Robustness and the cycle of phosphorylation and dephosphorylation in a two-component regulatory system

Abstract

The EnvZ/OmpR system in Escherichia coli, which regulates the expression of the porins OmpF and OmpC, is one of the simplest and best-characterized examples of two-component signaling.

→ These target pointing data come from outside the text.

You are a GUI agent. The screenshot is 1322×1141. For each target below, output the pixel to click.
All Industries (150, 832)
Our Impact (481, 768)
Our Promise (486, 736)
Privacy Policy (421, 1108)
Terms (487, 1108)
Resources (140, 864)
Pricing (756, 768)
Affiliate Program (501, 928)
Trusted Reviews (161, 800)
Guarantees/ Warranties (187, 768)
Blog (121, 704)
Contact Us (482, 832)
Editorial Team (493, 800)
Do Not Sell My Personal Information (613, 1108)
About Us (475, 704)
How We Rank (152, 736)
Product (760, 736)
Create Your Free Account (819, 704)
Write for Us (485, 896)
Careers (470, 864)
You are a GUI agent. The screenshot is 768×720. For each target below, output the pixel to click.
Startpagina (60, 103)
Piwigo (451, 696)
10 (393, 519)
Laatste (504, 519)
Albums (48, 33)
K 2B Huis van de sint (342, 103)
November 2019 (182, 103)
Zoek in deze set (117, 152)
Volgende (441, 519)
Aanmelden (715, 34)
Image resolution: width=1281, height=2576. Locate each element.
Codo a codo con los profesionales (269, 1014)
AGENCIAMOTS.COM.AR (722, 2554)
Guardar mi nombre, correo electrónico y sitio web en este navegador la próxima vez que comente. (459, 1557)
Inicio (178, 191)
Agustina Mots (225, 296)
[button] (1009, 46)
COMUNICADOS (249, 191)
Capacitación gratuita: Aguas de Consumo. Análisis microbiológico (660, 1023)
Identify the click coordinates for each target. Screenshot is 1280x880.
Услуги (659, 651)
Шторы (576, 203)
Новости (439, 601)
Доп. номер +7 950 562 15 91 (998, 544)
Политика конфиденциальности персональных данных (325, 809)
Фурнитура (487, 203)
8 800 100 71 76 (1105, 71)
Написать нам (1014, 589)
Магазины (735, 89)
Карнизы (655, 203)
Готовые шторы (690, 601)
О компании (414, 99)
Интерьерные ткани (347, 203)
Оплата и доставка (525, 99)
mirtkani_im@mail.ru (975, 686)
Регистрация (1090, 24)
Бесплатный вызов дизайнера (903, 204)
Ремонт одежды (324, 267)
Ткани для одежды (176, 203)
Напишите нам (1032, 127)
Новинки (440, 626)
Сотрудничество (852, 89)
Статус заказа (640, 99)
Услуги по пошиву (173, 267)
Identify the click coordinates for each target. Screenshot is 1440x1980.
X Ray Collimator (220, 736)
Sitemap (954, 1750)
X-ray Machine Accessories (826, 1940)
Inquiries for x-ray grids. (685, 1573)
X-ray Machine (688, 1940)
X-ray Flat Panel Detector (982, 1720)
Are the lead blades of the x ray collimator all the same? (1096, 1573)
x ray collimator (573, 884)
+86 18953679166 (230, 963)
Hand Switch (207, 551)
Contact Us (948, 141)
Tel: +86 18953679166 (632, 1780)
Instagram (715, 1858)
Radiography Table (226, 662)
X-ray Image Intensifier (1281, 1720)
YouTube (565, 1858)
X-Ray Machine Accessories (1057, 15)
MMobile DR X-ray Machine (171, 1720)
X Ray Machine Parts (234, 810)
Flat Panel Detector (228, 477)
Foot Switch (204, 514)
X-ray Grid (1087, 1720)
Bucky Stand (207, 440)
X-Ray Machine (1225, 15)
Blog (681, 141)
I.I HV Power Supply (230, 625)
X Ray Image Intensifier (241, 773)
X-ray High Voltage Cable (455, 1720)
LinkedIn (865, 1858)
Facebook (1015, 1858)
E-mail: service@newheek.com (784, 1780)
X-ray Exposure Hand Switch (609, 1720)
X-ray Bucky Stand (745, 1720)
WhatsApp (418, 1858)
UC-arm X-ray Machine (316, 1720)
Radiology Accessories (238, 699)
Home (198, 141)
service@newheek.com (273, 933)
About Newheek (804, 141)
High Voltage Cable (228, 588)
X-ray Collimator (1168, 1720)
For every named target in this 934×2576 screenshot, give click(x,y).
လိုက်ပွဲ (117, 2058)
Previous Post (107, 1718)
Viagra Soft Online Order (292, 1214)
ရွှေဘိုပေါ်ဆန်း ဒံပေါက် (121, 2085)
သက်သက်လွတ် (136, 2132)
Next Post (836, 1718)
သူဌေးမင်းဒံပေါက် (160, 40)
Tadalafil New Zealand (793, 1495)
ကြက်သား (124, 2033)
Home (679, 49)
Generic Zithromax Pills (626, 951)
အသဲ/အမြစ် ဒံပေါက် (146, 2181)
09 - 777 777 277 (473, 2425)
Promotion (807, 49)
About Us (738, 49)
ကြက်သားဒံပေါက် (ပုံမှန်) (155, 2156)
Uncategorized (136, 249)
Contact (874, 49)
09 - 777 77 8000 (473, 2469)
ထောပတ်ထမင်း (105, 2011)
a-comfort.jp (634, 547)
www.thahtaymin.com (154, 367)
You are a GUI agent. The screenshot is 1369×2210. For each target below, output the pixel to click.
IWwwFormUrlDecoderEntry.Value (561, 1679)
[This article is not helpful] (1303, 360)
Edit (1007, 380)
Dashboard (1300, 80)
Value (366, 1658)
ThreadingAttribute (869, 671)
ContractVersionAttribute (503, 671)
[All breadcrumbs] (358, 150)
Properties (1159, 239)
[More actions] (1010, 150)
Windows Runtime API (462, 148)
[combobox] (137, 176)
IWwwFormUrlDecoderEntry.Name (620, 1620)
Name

Like many other histidine kinases, EnvZ is bifunctional; it phosphorylates and dephosphorylates the response regulator OmpR. We have analyzed a mathematical model of the EnvZ-mediated cycle of OmpR phosphorylation and dephosphorylation. The model predicts that when EnvZ is much less abundant than OmpR, as is the case in E. coli, the steady-state level of phosphorylated OmpR (OmpR-P) is insensitive to variations in the concentration of EnvZ. The model also predicts that the level of OmpR-P is insensitive to variations in the concentration of OmpR when the OmpR concentration is sufficiently high. To test these predictions, we have perturbed the porin regulatory circuit in E. coli by varying the expression levels of EnvZ and OmpR. We have constructed two-color fluorescent reporter strains in which ompF and ompC transcription can be easily measured in the same culture. Using these strains we have shown that, consistent with the predictions of our model, the transcription of ompC and ompF is indeed robust or insensitive to a wide range of expression levels of both EnvZ and OmpR.

Figure 1

A model of the EnvZ/OmpR two-component circuit. The kinetics are described by four differential equations together with the constraints that the total amount of EnvZ and OmpR are constant. The concentration of ATP is assumed constant and is absorbed into the rate constant k_k. The explicit form of the equations is given in Supporting Text.

Figure 2

Coomassie-stained gels of cell envelope fractions showing that porin osmoregulation in MDG131 (lanes b and d) and MC4100 (lanes a and c) are comparable. Low osmolarity cultures (lanes a and b) were grown in medium A, and high osmolarity cultures (lanes c and d) were grown in medium A supplemented with 15% sucrose.

Figure 3

Fluorescence measurements of ompF (YFP) and ompC (CFP) osmo-regulation in MDG131. Cultures were grown in minimal media with varying concentrations of sucrose. (a) YFP (⧫) and CFP (□) fluorescence (arbitrary units) normalized by culture optical density. (b) CFP/YFP fluorescence ratio (▵). Each error bar denotes the SD of three independent cultures.

Figure 4

(a) CFP/YFP fluorescence ratios versus EnvZ levels for cultures of MDG135/pEnvZ at low osmolarity (minimal medium) with varying amounts of IPTG. Fluorescence and EnvZ levels were normalized by WT values, which were determined from MDG131/pEB5. (b) Similar measurements for growth at high osmolarity (minimal medium with 15% sucrose). Fluorescence and EnvZ levels were normalized by the low osmolarity WT values (WT 0%) as in a. For reference, the low osmolarity data are also shown in b. ▴, MDG135/pEnvZ 0% sucrose; ▵, MDG131/pEB5 0% sucrose; ⧫, MDG135/pEnvZ 15% sucrose; ◊, MDG131/pEB5 15% sucrose. The WT level of EnvZ at high osmolarity is ≈2.1 times higher than the level at low osmolarity. Each error bar denotes the SD of three independent cultures.

Figure 5

(a) CFP/YFP fluorescence ratios versus OmpR levels for cultures of MDG133/pEB15 at low osmolarity (minimal medium) with varying amounts of IPTG. Fluorescence and OmpR levels were normalized by WT values, which were determined from MDG131/pEB16. (b) Similar measurements for growth at high osmolarity (minimal medium with 15% sucrose). Fluorescence and OmpR levels were normalized by the low osmolarity WT values (WT 0%) as in a. For reference, the low osmolarity data are also shown in b. ▴, MDG133/pEB15 0% sucrose; ▵, MDG131/pEB16 0% sucrose; ⧫, MDG133/pEB15 15% sucrose; ◊, MDG131/pEB16 15% sucrose. The WT level of OmpR at high osmolarity is ≈1.7 times higher than the level at low osmolarity. Each error bar denotes the SD of three independent cultures.